**BRIEF**.
Repeat the material word for word from the line containing "Click the glossary icon beside Total Receipts" through the end of the material, leaving the pictures out of your answer.

Pointing data for screenshots
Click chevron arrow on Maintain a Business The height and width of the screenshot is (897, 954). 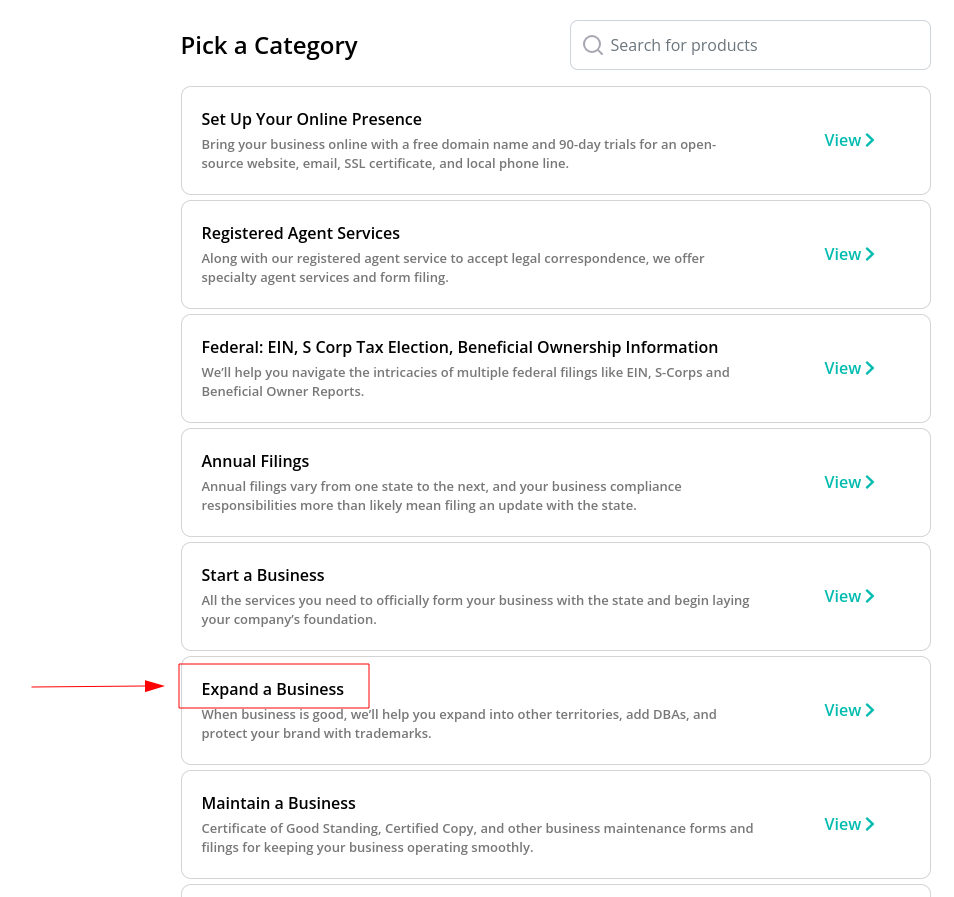pos(869,824)
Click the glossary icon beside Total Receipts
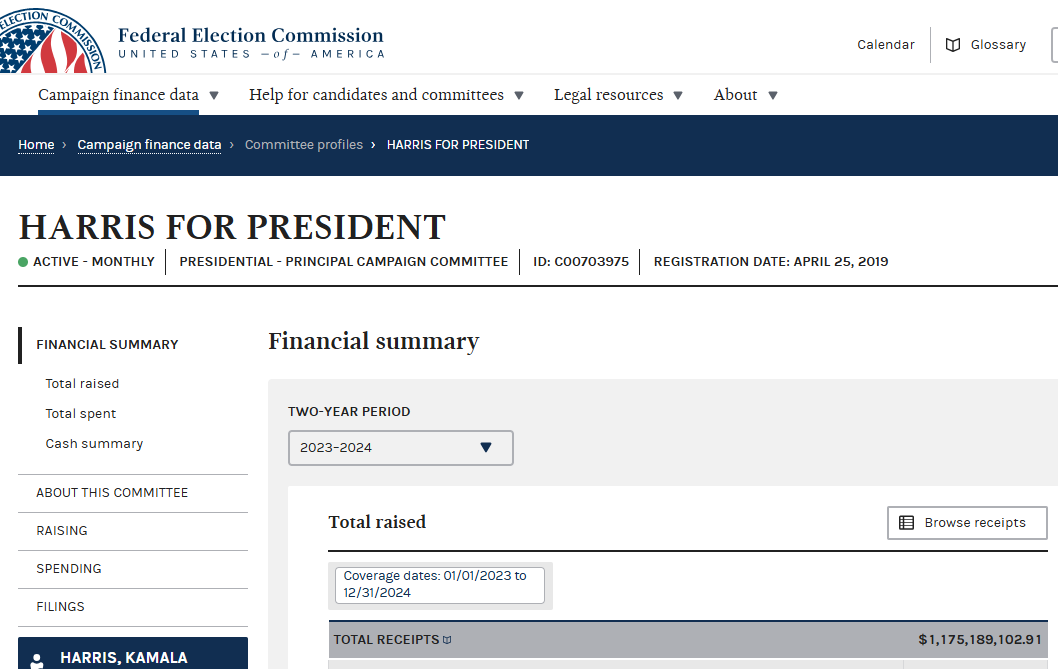The height and width of the screenshot is (669, 1058). [x=447, y=640]
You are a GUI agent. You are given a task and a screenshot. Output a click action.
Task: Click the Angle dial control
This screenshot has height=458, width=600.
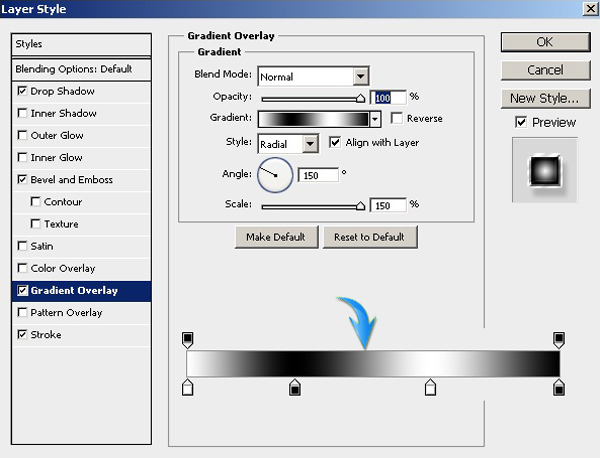pos(275,175)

**FINAL ANSWER**.
Click the glossary icon beside Total Receipts
The height and width of the screenshot is (669, 1058). [x=447, y=640]
You are a GUI agent. You are given a task and a screenshot. Output a click action.
Task: Click the Angle dial control
This screenshot has height=458, width=600.
pos(275,175)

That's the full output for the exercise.